Many patients with severe COPD are chronic CO2 retainers, characterized on blood gas analysis as a compensated respiratory acidosis. Such patients are prone to a phenomenon called O2- induced hypoventilation in which high blood PO2 levels alters the V/Q balance in the lungs, increasing deadspace ventilation and PaCO2. For these reasons, clinicians recommend titrating the FIO2 in these patients to keep their PaO2s in the 50 to 60 torr range, equivalent to an SpO2 85-90%. However, you must NEVER deprive O2 from a patient in need.
The correct answer is: O2-induced hypoventilation

9. Which of the following is a key therapeutic objective in the management of a patient who has closed head trauma and is receiving ventilatory support?

A. increase the minute ventilation
B. increase intrathoracic pressure
C. assure patient-ventilator synchrony
D. decrease cerebral perfusion pressure

The overall goal of managing patients with closed head trauma is to prevent secondary injury by maintaining adequate cerebral perfusion pressure (CPP) and brain oxygenation.
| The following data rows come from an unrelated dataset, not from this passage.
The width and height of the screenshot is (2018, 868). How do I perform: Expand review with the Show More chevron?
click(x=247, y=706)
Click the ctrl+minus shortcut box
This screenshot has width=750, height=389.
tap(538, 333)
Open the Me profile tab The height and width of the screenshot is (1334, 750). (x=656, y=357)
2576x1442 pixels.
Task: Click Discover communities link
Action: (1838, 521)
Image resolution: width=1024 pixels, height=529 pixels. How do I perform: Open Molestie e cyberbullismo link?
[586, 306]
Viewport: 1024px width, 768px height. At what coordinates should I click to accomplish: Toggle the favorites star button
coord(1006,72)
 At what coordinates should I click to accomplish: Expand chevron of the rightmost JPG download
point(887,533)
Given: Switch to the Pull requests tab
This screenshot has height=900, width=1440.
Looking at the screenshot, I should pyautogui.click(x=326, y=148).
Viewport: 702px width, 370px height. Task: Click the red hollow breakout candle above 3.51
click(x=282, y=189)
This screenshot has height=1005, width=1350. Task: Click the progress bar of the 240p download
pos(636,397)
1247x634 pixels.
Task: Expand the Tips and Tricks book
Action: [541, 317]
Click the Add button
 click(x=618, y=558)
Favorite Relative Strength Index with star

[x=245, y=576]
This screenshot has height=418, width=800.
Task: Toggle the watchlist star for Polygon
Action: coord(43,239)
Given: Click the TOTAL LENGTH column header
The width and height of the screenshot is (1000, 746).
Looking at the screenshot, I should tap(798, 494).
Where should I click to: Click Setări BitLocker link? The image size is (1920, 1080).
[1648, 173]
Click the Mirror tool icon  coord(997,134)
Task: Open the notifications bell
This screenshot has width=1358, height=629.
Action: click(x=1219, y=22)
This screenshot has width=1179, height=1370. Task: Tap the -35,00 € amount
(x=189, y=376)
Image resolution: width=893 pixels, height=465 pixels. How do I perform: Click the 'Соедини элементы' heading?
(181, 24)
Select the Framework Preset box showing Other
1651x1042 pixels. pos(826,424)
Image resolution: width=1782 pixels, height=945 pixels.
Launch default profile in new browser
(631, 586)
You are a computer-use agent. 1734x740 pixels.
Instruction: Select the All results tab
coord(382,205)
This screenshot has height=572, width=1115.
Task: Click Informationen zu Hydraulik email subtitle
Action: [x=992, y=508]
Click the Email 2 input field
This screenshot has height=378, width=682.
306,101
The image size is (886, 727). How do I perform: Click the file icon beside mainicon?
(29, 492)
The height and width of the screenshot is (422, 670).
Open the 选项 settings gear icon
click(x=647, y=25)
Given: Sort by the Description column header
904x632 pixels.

Because CPP = mean arterial pressure (MAP) – intracranial pressure (ICP), ventilatory care should aim to (1) maximize arterial oxygenation and (2) avoid actions that would either increase ICP or lower MAP. Goals therefore include maintaining an SaO2 of 100%; keeping the PaCO2 between 35-40 mm Hg (hypercapnia increases ICP); keeping the PIP ≤ 30 cm H2O (minimally a ecting MAP); and assuring good patient-ventilator synchrony (helps prevent increases in intrathoracic pressure/ICP). Hyperventilation should only be considered if there is an acute deterioration in neurologic status that does not respond to standard brain trauma therapy, such as osmotic diuresis, CSF fluid drainage and sedation/neuromuscular blockage.
The correct answer is: assure patient-ventilator synchrony

10. In individuals with disorders characterized by an increase in airway resistance, such as emphysema, which of the following breathing patterns results in the minimum work?

A. deep breathing
B. slow breathing
C. shallow breathing
D. rapid breathing

An increase in airway resistance increases the frictional work of breathing, i.e. the pressure difference due to air flow. Decreasing the rate of breathing will decrease the pressure difference due to air flow. us in these patients a slow breathing pattern (decreased flows) will result in the minimum work.